Work instructions: Using the records that appear below, write out exactly the lines from the one with "mihome-vacuum.0 warning triangle" through the one with "Given: Click the Customize report pencil icon", keeping both end lines.

Data provided:

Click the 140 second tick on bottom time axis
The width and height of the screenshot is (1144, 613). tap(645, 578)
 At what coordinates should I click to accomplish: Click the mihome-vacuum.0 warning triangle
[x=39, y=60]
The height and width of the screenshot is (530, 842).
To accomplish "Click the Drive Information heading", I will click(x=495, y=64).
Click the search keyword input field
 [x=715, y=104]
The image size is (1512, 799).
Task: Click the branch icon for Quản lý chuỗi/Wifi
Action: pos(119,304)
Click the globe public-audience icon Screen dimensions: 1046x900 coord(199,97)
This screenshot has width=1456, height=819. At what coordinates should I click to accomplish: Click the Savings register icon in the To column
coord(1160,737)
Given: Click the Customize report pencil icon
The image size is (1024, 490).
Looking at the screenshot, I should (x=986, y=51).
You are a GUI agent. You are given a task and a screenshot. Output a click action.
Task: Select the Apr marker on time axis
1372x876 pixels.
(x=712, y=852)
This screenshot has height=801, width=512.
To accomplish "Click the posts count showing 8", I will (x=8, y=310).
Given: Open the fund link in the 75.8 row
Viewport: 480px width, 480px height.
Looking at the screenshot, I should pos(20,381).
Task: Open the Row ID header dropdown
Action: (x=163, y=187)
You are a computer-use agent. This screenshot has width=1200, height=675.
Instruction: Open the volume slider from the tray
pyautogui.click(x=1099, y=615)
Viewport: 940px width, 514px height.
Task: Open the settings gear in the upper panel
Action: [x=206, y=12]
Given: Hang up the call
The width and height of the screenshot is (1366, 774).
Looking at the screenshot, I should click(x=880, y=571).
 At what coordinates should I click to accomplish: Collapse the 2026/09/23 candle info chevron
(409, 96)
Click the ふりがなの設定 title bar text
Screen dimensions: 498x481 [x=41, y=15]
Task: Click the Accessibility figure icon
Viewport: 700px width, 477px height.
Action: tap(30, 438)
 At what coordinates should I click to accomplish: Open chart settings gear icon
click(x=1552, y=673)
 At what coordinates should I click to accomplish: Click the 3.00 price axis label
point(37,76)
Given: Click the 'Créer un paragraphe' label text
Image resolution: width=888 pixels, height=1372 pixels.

Your response:
 At what coordinates should I click to accomplish: Click the mihome-vacuum.0 warning triangle
[x=39, y=60]
The height and width of the screenshot is (530, 842).
To accomplish "Click the Drive Information heading", I will click(x=495, y=64).
Click the search keyword input field
 [x=715, y=104]
The image size is (1512, 799).
Task: Click the branch icon for Quản lý chuỗi/Wifi
Action: pos(119,304)
Click the globe public-audience icon Screen dimensions: 1046x900 coord(199,97)
This screenshot has width=1456, height=819. At what coordinates should I click to accomplish: Click the Savings register icon in the To column
coord(1160,737)
Given: Click the Customize report pencil icon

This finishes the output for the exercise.